Clima estremo e rischi economici: entro il 2030 l’Eurozona potrebbe perdere fino al 5% del PIL
di R.S.
La BCE ha lanciato l’allarme basandosi su proiezioni elaborate dalla NGFS (Network for Greening the Financial System)
Fenomeni meteorologici sempre più intensi — come siccità, incendi, alluvioni e tempeste — potrebbero avere un impatto devastante sull’economia europea. Secondo un'analisi della Banca Centrale Europea (BCE), se non si interviene in tempo, entro il 2030 queste calamità naturali potrebbero causare una riduzione del prodotto interno lordo dell’eurozona fino al 5%.
La BCE ha lanciato l’allarme basandosi su proiezioni elaborate dalla NGFS (Network for Greening the Financial System), una rete che comprende oltre 140 banche centrali e autorità di vigilanza finanziaria. L’obiettivo è spingere decisori politici e attori del settore privato a prendere coscienza delle conseguenze economiche legate al cambiamento climatico.
Le stime non sono previsioni tradizionali, ma scenari ipotetici di eventi estremi che, statisticamente, potrebbero verificarsi ogni mezzo secolo. Queste simulazioni, più ravvicinate nel tempo rispetto a quelle usuali (che si spingono al 2050), si concentrano sul breve termine e puntano a evidenziare l’urgenza di agire.
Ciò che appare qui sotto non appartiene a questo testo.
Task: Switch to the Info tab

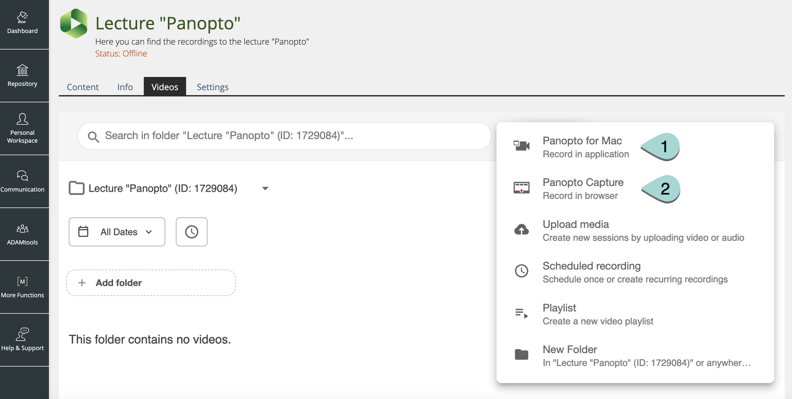Action: click(x=125, y=87)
Particolarmente preoccupante è lo scenario definito “Disastri e stagnazione politica”, che prevede un’escalation di eventi climatici estremi a partire dal 2026: ondate di calore, incendi e siccità, seguiti da gravi inondazioni e tempeste nel 2027. L’impatto economico previsto comprende il calo della produttività, il deterioramento delle infrastrutture (come strade, ponti e impianti industriali), una spinta inflazionistica e condizioni di credito più sfavorevoli per i settori più vulnerabili.
In controtendenza, lo scenario più ottimistico — chiamato “Autostrada per Parigi” — si basa su un’azione coordinata e rapida verso la decarbonizzazione, in linea con gli impegni dell’Accordo di Parigi del 2015. In questo contesto, gli investimenti nelle tecnologie verdi potrebbero non solo limitare i danni, ma addirittura stimolare una moderata crescita economica e contenere l’inflazione.
Fondato nel 2017 dopo la COP21, il network NGFS — di cui fanno parte, tra gli altri, la BCE, la Banca d’Inghilterra e la Banca del Giappone — si impegna a integrare i rischi climatici all'interno della regolamentazione finanziaria internazionale.